A month before “So Many Men, So Little Time” was commercially released, the pioneering safer sex pamphlet “How To Have Sex In An Epidemic” was released. Conceived and written by Michael Callen and Richard Berkowitz, both living with AIDS, “How To Have Sex In An Epidemic” was written by two gay men for gay men who engaged in sex with multiple partners. Language in the pamphlet was candid and provided ways to have safer sex tips that were community-centered, pleasure-based, and empowering to people living with AIDS, before the major modes of HIV transmission were identified by the CDC.

Michael Callen & Robert Berkowitz

“So Many Men, So Little Time” was recorded on a shoestring budget of $2,000 but went on to sell an astonishing two million copies worldwide. Despite the backdrop of AIDS and its impact on queer nightlife, “So Many Men, So Little Time” has endured as a memorable song during a time when an AIDS diagnosis was tantamount to death. By the end of 1983, AIDS diagnoses were reported in 33 countries with over 2,100 deaths reported in the US alone. 

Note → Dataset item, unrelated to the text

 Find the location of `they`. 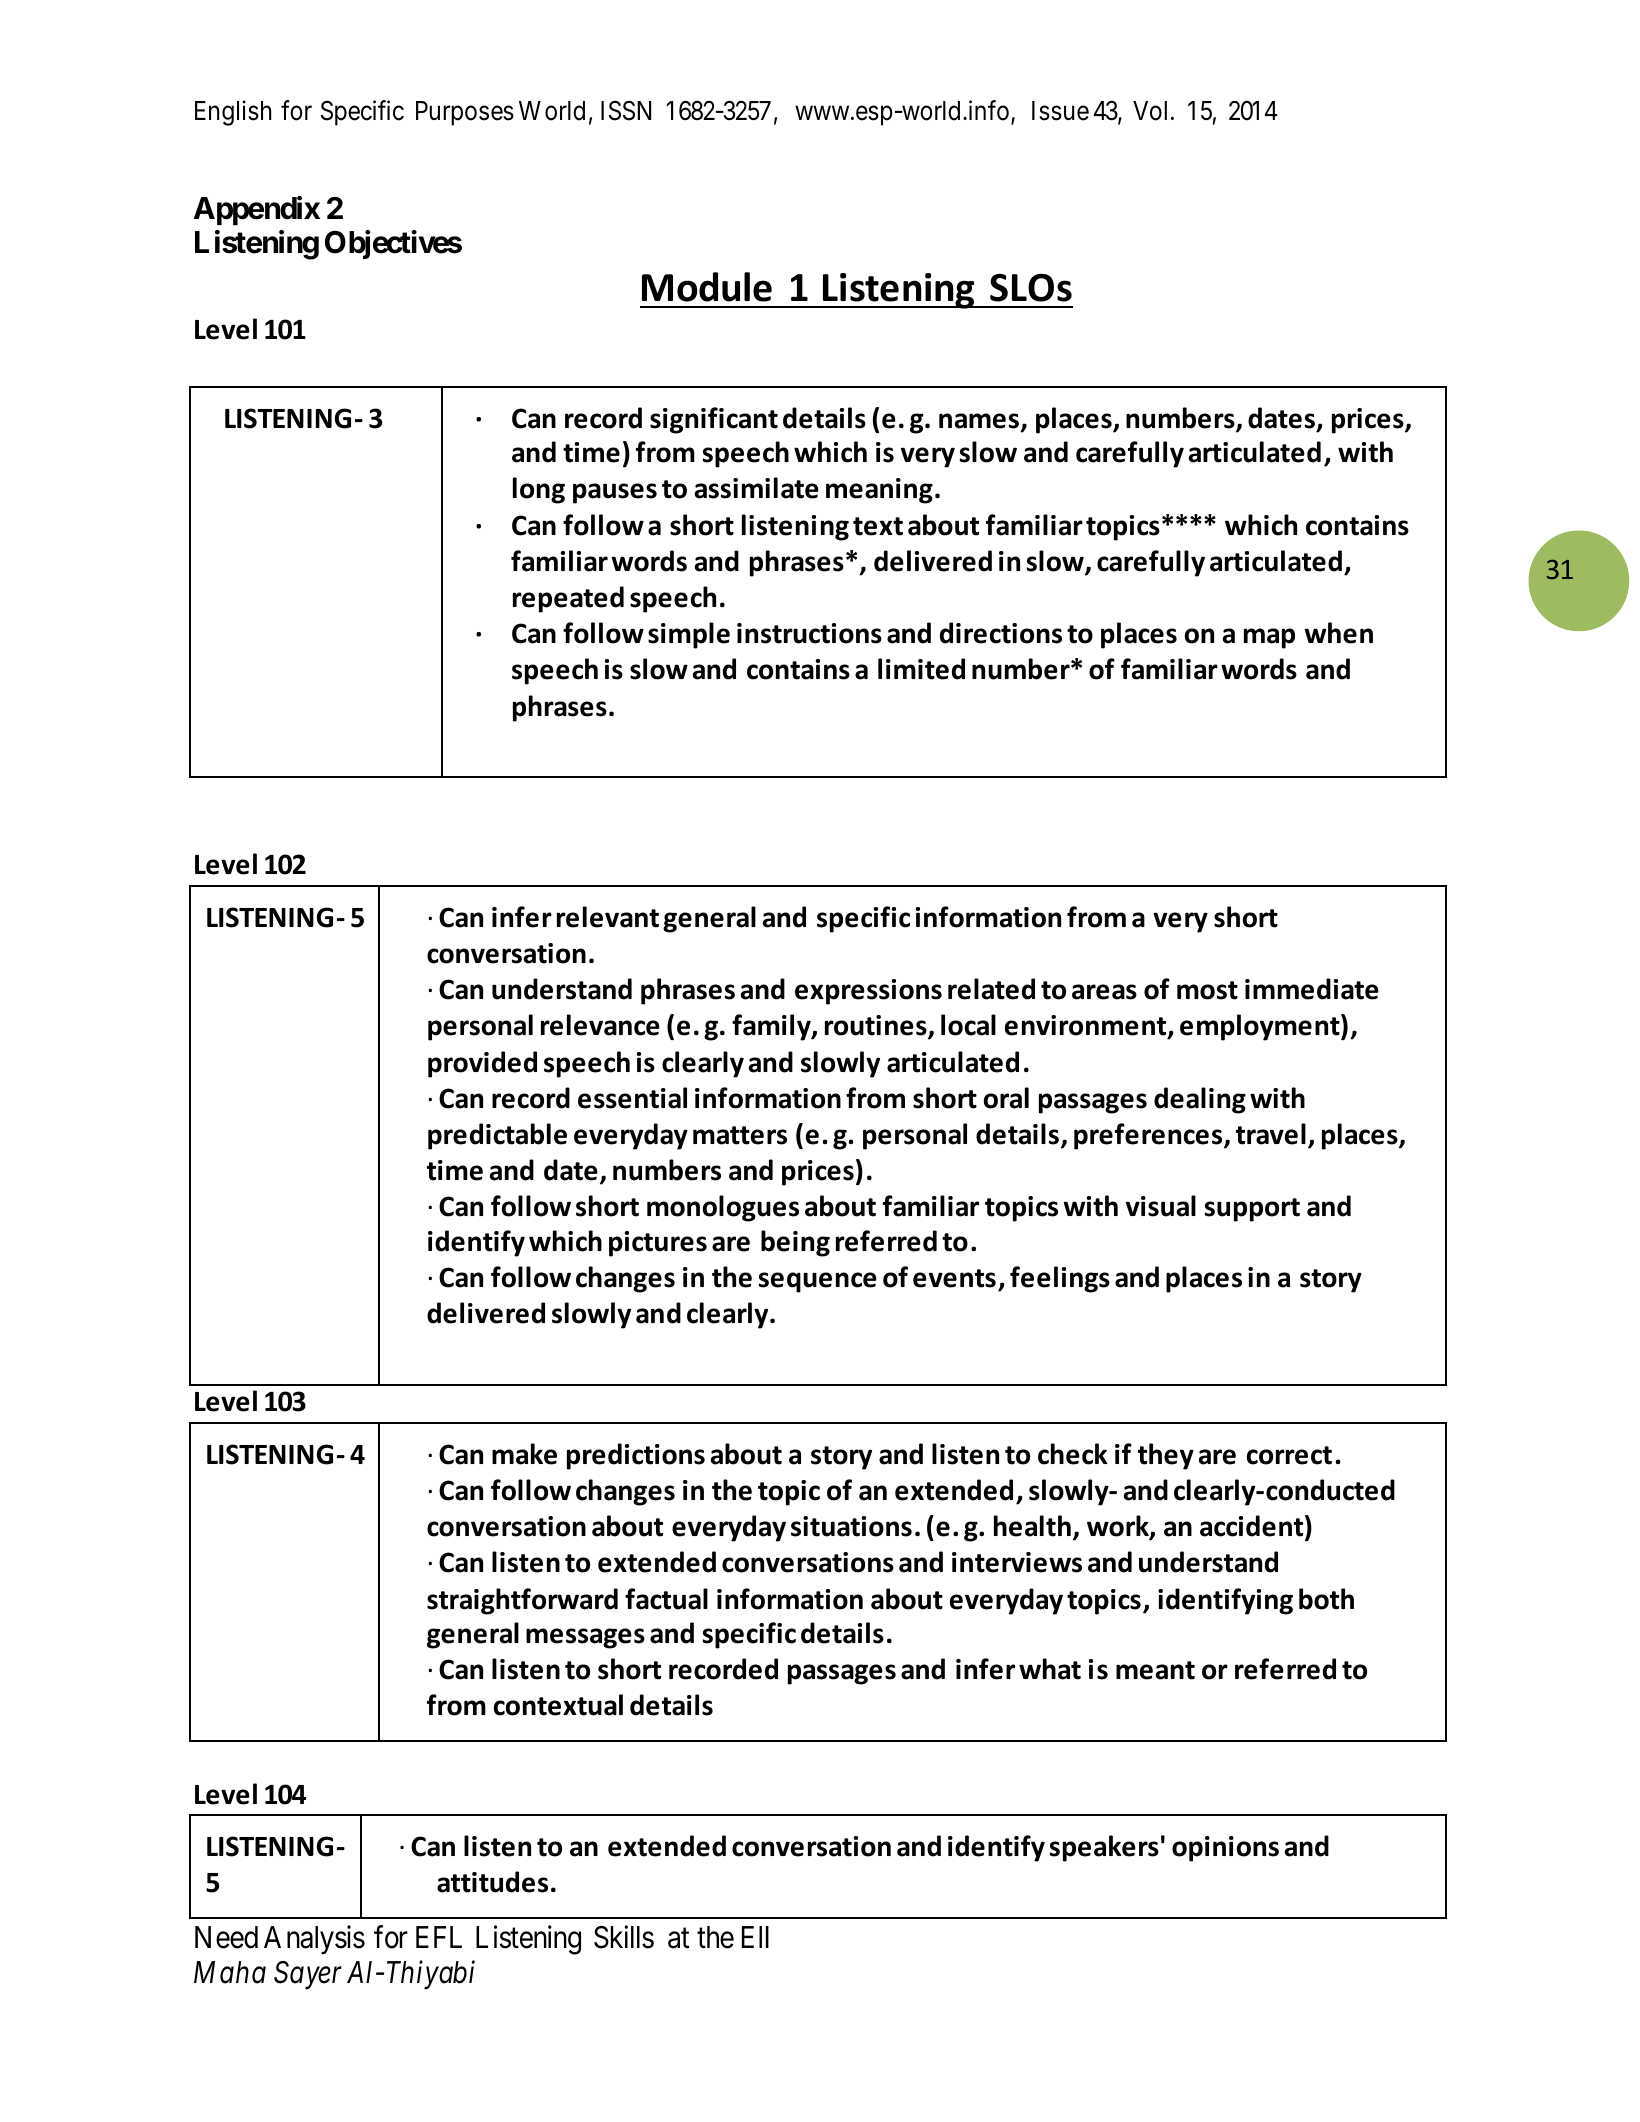

they is located at coordinates (1166, 1456).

Singer Miquel Brown would go on to release a few more dance hits including He’s A Saint, He’s A Sinner” but none were as memorable as her signature song “So Many Men, So Little Time.” In 2014, over three decades later, Miquel Brown’s daughter Sinitta, who herself scored a string of cheeky hits in the UK in the 1980s and like her mother has a huge queer fanbase, covered “So Many Men, So Little Time.”

While “So Many Men, So Little Time,” was somewhat out of sync with the seismic shift of queer culture and politics due to AIDS, the song topped dance charts around the world in the summer of 1983 and remains a notable song of the Hi NRG genre. The success of “So Many Men, So Little Time” also serves as documented proof that even in the darkest of times, reprieve and abandon could always be found on the dance floor under the bright lights of a disco ball.